__EXERCISE DETAILS__
Starting with the line below that holds "At what coordinates" and stopping after the line that holds "Task: Switch to the Protokoll tab", transcribe the lines exactly, leaving out all pictures.
START DATA PROVIDED
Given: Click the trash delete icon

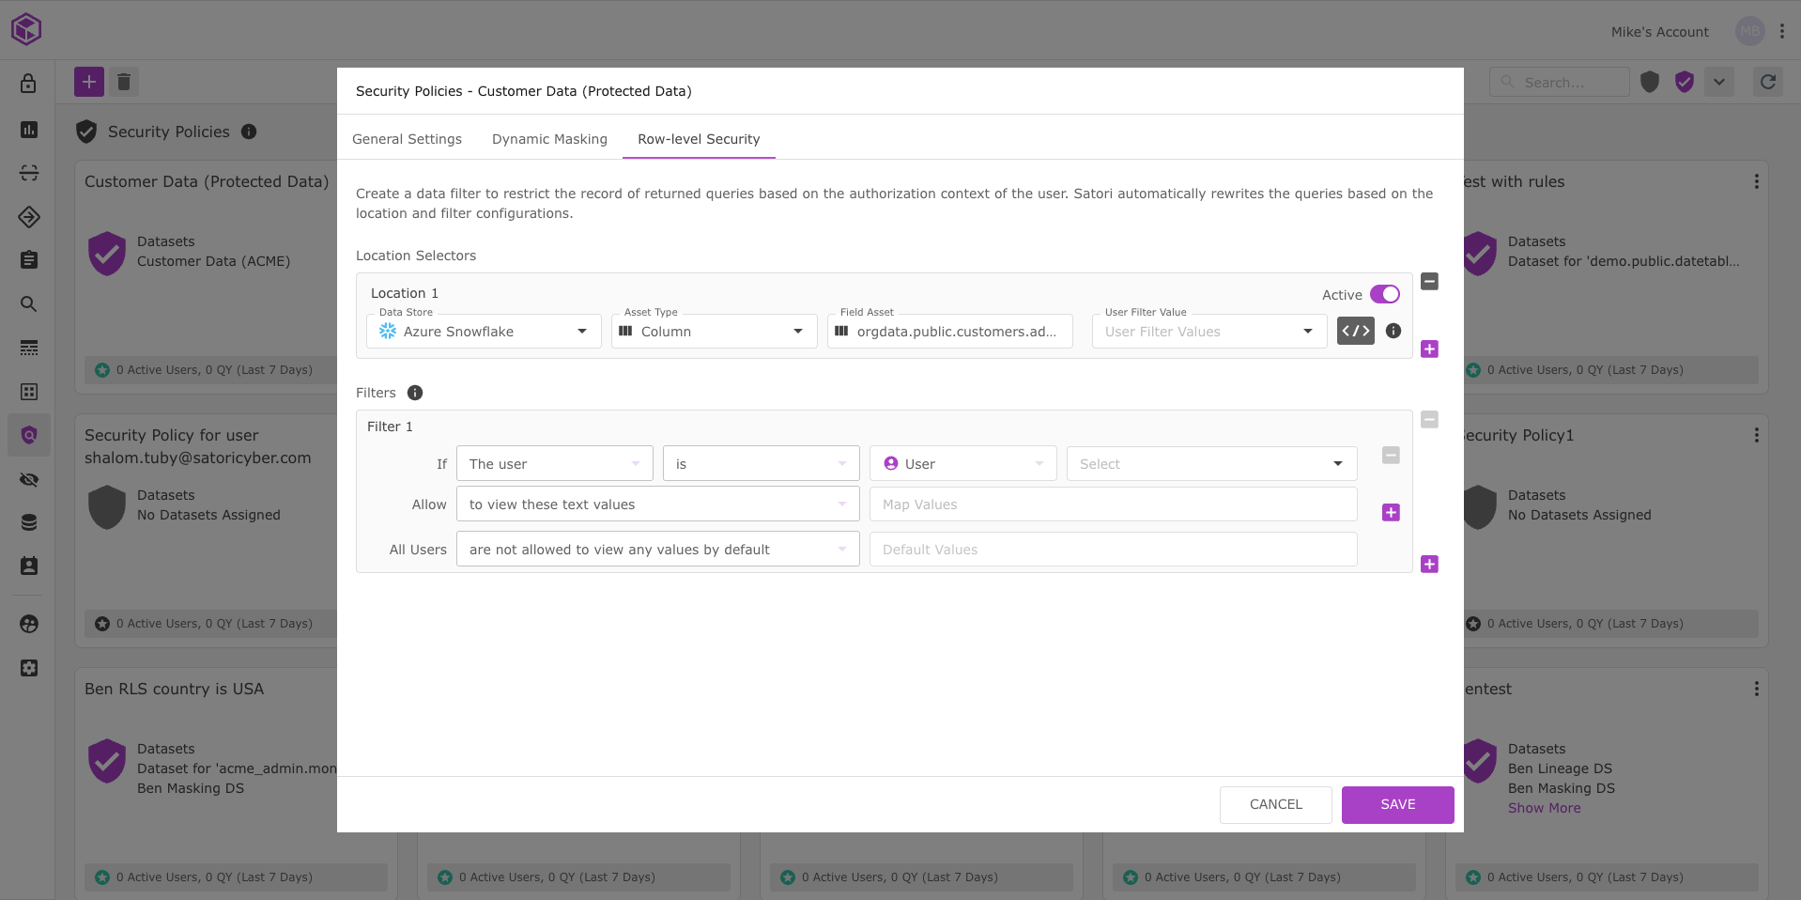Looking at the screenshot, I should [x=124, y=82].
END DATA PROVIDED
START DATA PROVIDED
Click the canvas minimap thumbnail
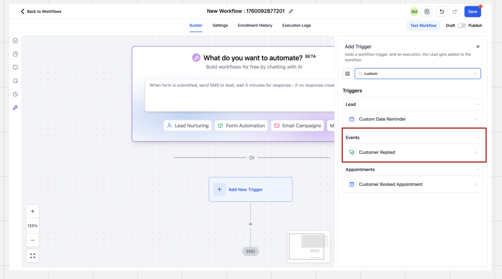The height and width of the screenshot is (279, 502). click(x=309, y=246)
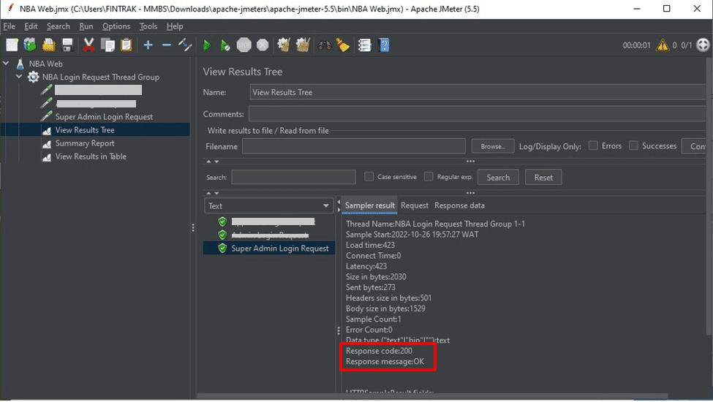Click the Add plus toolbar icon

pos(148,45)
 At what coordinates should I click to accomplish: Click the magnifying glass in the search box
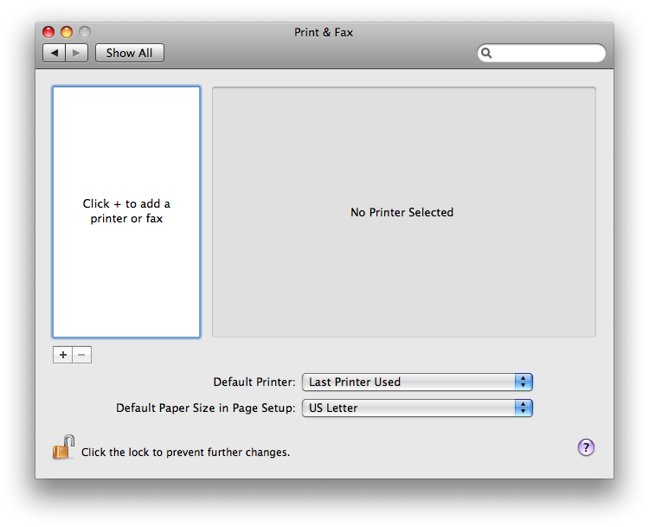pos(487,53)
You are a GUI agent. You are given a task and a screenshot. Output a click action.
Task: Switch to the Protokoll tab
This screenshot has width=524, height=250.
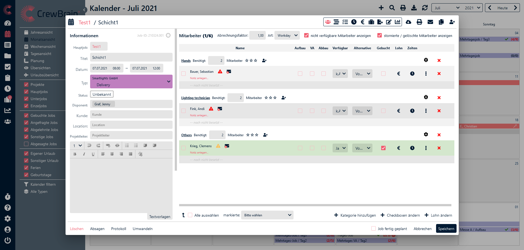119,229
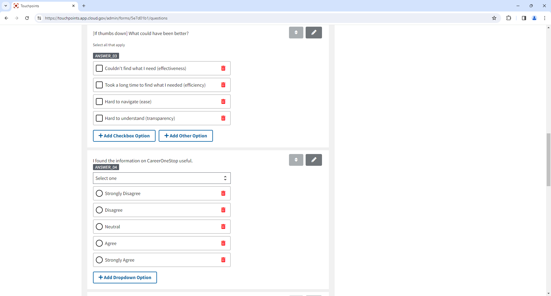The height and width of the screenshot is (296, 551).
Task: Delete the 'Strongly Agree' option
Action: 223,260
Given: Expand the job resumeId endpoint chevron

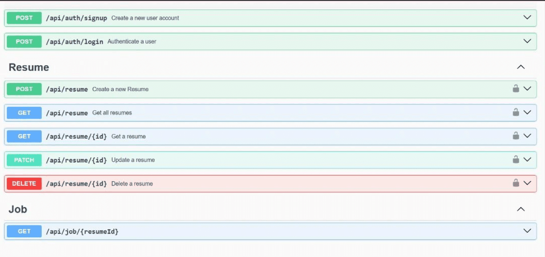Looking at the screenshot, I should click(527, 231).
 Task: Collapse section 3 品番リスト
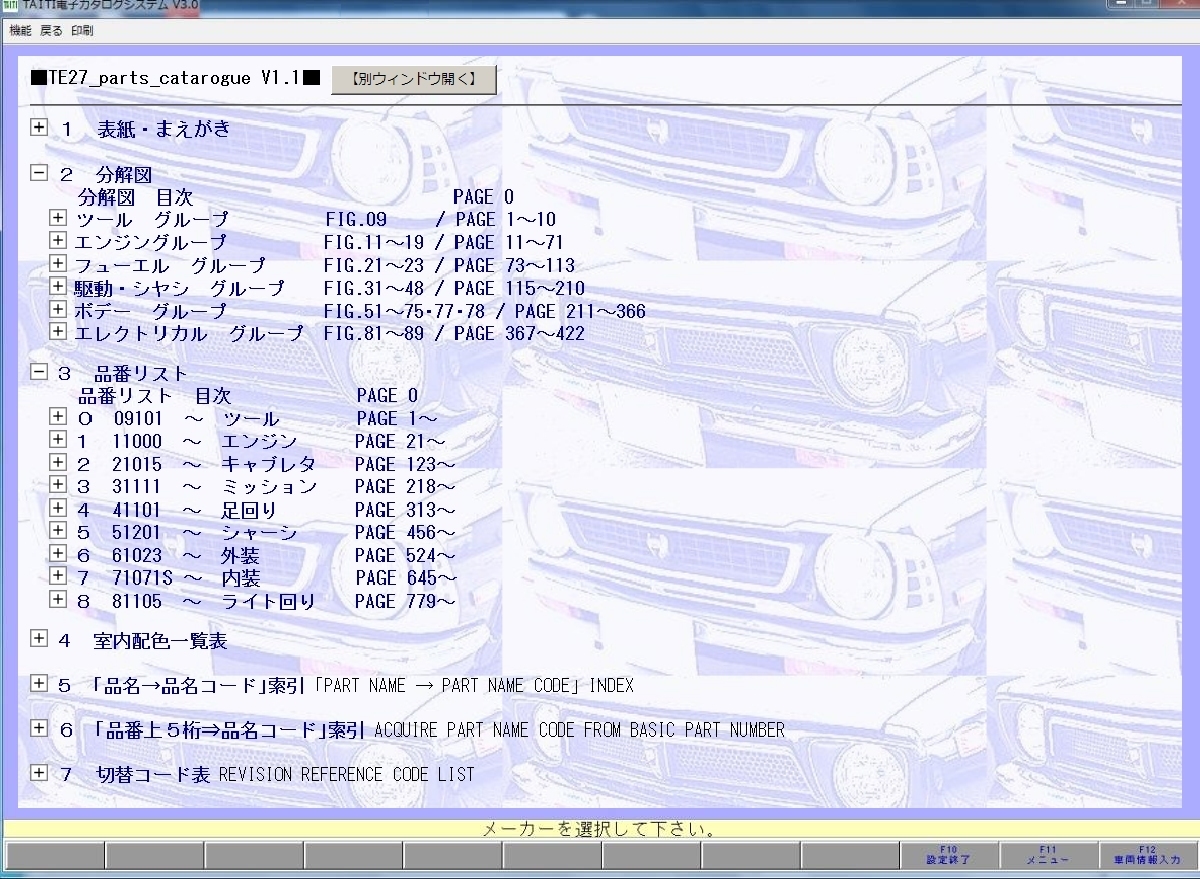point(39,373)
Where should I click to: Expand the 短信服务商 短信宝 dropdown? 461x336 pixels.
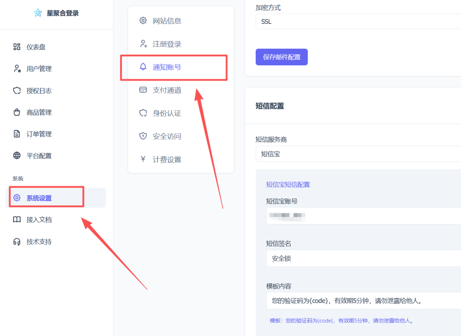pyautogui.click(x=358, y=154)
END DATA PROVIDED
START DATA PROVIDED
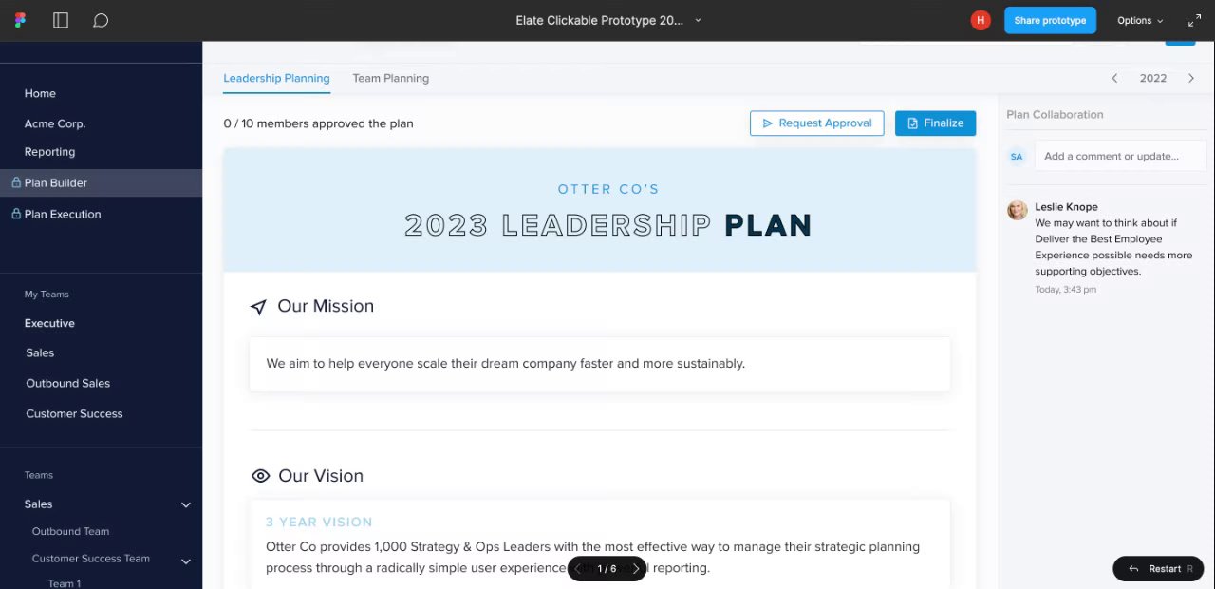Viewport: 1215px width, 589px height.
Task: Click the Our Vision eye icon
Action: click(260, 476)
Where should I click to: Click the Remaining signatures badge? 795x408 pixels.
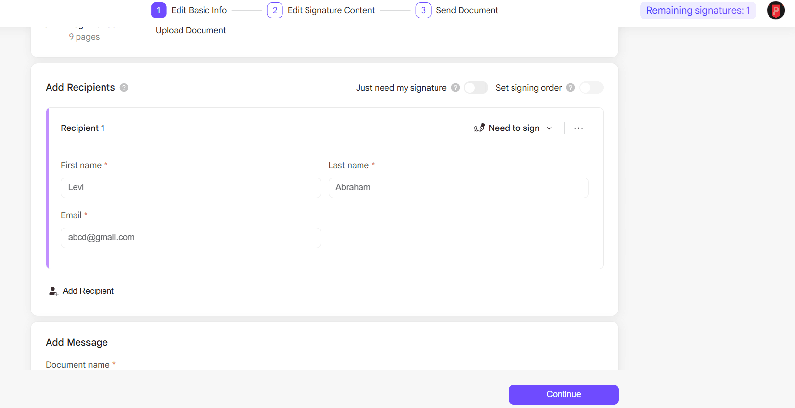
END DATA PROVIDED
__EXERCISE SOLUTION__
 At what coordinates should I click to accomplish: Click the magnifying glass in the search box
pos(487,53)
You are a GUI agent. You are given a task and a screenshot. Output a click action.
Task: Switch to the Protokoll tab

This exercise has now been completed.